Work instructions.
Nothing should differ between your output and the entries below.

Dataset entries:
━━━
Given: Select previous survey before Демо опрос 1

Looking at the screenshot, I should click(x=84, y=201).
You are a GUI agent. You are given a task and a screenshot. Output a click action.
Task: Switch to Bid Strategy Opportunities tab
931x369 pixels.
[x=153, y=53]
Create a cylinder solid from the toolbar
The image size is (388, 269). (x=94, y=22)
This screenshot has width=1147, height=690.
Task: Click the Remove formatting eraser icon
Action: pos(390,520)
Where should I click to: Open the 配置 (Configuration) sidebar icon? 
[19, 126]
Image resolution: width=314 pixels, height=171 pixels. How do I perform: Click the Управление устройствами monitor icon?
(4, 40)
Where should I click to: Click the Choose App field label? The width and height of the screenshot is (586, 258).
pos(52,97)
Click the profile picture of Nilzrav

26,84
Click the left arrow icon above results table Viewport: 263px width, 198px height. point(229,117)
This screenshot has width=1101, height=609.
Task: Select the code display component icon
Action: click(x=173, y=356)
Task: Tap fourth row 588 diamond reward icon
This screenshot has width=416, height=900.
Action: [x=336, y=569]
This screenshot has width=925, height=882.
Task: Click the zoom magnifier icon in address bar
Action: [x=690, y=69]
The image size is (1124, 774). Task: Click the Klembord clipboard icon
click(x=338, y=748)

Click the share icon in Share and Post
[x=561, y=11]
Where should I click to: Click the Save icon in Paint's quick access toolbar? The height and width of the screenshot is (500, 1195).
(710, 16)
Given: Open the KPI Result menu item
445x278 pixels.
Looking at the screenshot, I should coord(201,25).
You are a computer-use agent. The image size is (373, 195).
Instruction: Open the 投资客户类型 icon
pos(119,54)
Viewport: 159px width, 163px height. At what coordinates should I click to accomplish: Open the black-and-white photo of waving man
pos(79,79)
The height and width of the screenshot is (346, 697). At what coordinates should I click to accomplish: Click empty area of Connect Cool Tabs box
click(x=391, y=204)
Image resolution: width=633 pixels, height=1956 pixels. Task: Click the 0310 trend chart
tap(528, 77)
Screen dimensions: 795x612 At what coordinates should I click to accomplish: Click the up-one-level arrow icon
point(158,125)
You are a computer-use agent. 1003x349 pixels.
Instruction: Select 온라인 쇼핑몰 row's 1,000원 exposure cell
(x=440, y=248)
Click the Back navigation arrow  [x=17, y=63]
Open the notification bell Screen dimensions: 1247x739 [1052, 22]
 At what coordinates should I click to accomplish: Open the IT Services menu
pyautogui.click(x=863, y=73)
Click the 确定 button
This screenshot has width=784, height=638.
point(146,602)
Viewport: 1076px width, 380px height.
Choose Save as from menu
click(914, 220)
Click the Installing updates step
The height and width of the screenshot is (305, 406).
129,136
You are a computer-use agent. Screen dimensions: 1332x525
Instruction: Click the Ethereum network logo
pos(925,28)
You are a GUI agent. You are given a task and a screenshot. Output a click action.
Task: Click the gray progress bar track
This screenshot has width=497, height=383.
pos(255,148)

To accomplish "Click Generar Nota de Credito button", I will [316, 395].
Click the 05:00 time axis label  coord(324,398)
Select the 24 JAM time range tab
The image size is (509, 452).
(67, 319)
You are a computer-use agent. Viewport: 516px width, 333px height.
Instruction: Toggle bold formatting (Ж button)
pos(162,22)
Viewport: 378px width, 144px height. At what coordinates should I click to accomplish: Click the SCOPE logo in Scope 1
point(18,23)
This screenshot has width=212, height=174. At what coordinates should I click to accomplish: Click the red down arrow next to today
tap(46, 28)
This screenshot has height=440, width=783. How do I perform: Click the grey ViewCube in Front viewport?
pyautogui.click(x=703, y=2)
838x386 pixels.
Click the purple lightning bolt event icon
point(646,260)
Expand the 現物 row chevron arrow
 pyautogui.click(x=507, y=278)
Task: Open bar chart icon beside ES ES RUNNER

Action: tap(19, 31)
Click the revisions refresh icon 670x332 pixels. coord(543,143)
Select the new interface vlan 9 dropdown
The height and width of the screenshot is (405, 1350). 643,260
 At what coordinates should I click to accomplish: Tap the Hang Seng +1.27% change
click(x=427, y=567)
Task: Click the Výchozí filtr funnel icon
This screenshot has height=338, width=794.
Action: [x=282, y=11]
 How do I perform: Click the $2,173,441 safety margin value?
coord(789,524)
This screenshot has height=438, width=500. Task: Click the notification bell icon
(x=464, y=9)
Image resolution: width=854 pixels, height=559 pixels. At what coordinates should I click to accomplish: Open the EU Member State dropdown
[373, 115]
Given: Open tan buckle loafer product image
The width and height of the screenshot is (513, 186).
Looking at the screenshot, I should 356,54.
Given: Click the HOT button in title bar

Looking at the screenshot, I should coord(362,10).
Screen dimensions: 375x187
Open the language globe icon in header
━━━
Answer to the exercise.
Given: Select previous survey before Демо опрос 1

Looking at the screenshot, I should click(x=84, y=201).
You are a GUI agent. You are given a task and a screenshot. Output a click action.
Task: Switch to Bid Strategy Opportunities tab
931x369 pixels.
[x=153, y=53]
Create a cylinder solid from the toolbar
The image size is (388, 269). (x=94, y=22)
This screenshot has width=1147, height=690.
Task: Click the Remove formatting eraser icon
Action: pos(390,520)
Where should I click to: Open the 配置 (Configuration) sidebar icon? 
[19, 126]
Image resolution: width=314 pixels, height=171 pixels. How do I perform: Click the Управление устройствами monitor icon?
(4, 40)
Where should I click to: Click the Choose App field label? The width and height of the screenshot is (586, 258).
pos(52,97)
Click the profile picture of Nilzrav

26,84
Click the left arrow icon above results table Viewport: 263px width, 198px height. point(229,117)
This screenshot has width=1101, height=609.
Task: Select the code display component icon
Action: click(x=173, y=356)
Task: Tap fourth row 588 diamond reward icon
This screenshot has width=416, height=900.
Action: [x=336, y=569]
This screenshot has width=925, height=882.
Task: Click the zoom magnifier icon in address bar
Action: [x=690, y=69]
The image size is (1124, 774). Task: Click the Klembord clipboard icon
click(x=338, y=748)

Click the share icon in Share and Post
[x=561, y=11]
Where should I click to: Click the Save icon in Paint's quick access toolbar? The height and width of the screenshot is (500, 1195).
(710, 16)
Given: Open the KPI Result menu item
445x278 pixels.
Looking at the screenshot, I should coord(201,25).
You are a computer-use agent. The image size is (373, 195).
Instruction: Open the 投资客户类型 icon
pos(119,54)
Viewport: 159px width, 163px height. At what coordinates should I click to accomplish: Open the black-and-white photo of waving man
pos(79,79)
The height and width of the screenshot is (346, 697). At what coordinates should I click to accomplish: Click empty area of Connect Cool Tabs box
click(x=391, y=204)
Image resolution: width=633 pixels, height=1956 pixels. Task: Click the 0310 trend chart
tap(528, 77)
Screen dimensions: 795x612 At what coordinates should I click to accomplish: Click the up-one-level arrow icon
point(158,125)
You are a computer-use agent. 1003x349 pixels.
Instruction: Select 온라인 쇼핑몰 row's 1,000원 exposure cell
(x=440, y=248)
Click the Back navigation arrow  [x=17, y=63]
Open the notification bell Screen dimensions: 1247x739 [1052, 22]
 At what coordinates should I click to accomplish: Open the IT Services menu
pyautogui.click(x=863, y=73)
Click the 确定 button
This screenshot has width=784, height=638.
point(146,602)
Viewport: 1076px width, 380px height.
Choose Save as from menu
click(914, 220)
Click the Installing updates step
The height and width of the screenshot is (305, 406).
129,136
You are a computer-use agent. Screen dimensions: 1332x525
Instruction: Click the Ethereum network logo
pos(925,28)
You are a GUI agent. You are given a task and a screenshot. Output a click action.
Task: Click the gray progress bar track
This screenshot has width=497, height=383.
pos(255,148)

To accomplish "Click Generar Nota de Credito button", I will [316, 395].
Click the 05:00 time axis label  coord(324,398)
Select the 24 JAM time range tab
The image size is (509, 452).
(67, 319)
You are a computer-use agent. Viewport: 516px width, 333px height.
Instruction: Toggle bold formatting (Ж button)
pos(162,22)
Viewport: 378px width, 144px height. At what coordinates should I click to accomplish: Click the SCOPE logo in Scope 1
point(18,23)
This screenshot has width=212, height=174. At what coordinates should I click to accomplish: Click the red down arrow next to today
tap(46, 28)
This screenshot has height=440, width=783. How do I perform: Click the grey ViewCube in Front viewport?
pyautogui.click(x=703, y=2)
838x386 pixels.
Click the purple lightning bolt event icon
point(646,260)
Expand the 現物 row chevron arrow
 pyautogui.click(x=507, y=278)
Task: Open bar chart icon beside ES ES RUNNER

Action: tap(19, 31)
Click the revisions refresh icon 670x332 pixels. coord(543,143)
Select the new interface vlan 9 dropdown
The height and width of the screenshot is (405, 1350). 643,260
 At what coordinates should I click to accomplish: Tap the Hang Seng +1.27% change
click(x=427, y=567)
Task: Click the Výchozí filtr funnel icon
This screenshot has height=338, width=794.
Action: [x=282, y=11]
 How do I perform: Click the $2,173,441 safety margin value?
coord(789,524)
This screenshot has height=438, width=500. Task: Click the notification bell icon
(x=464, y=9)
Image resolution: width=854 pixels, height=559 pixels. At what coordinates should I click to accomplish: Open the EU Member State dropdown
[373, 115]
Given: Open tan buckle loafer product image
The width and height of the screenshot is (513, 186).
Looking at the screenshot, I should 356,54.
Given: Click the HOT button in title bar

Looking at the screenshot, I should coord(362,10).
Screen dimensions: 375x187
Open the language globe icon in header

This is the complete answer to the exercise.